Scan the entries for the word "blue" and return every line that has it.

——

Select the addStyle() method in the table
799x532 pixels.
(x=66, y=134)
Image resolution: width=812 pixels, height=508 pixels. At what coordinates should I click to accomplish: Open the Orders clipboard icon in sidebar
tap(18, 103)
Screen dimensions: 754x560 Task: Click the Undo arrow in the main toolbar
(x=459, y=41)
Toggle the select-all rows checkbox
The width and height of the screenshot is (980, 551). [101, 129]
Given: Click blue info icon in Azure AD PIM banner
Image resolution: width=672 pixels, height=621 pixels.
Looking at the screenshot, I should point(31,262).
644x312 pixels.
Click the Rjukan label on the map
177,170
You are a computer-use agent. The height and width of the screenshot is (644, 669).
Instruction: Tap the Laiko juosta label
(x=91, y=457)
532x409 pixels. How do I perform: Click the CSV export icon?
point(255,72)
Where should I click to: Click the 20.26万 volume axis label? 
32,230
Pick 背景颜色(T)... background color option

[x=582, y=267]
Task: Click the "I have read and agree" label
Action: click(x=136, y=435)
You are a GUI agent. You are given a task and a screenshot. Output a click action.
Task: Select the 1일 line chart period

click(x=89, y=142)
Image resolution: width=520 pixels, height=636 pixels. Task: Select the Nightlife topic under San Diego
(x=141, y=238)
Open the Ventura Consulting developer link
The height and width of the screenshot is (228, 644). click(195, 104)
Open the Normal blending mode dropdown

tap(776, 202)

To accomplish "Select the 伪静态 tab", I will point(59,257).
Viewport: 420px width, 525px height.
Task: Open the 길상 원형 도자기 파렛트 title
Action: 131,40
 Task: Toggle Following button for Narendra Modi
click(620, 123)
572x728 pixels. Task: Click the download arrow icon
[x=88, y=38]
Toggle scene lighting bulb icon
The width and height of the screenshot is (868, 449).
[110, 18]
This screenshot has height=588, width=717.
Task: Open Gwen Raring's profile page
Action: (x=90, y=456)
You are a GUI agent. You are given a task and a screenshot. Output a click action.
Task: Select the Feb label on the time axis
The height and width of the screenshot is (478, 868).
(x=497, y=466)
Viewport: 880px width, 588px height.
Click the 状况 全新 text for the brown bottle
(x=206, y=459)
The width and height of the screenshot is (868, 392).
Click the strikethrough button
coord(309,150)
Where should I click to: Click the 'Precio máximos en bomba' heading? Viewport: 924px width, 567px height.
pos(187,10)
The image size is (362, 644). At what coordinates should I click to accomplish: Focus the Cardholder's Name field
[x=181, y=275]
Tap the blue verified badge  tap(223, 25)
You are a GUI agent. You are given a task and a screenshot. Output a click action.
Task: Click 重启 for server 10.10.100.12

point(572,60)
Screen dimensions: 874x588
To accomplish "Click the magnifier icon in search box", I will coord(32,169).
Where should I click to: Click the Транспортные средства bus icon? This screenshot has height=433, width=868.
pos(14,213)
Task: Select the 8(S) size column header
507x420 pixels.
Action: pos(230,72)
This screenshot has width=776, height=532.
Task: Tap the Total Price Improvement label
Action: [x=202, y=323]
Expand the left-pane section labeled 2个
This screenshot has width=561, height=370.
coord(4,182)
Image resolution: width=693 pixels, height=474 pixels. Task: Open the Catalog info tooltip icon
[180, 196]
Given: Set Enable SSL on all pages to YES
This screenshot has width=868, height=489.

——

Task response:
Given: Click blue info icon in Azure AD PIM banner
Tap the blue verified badge  tap(223, 25)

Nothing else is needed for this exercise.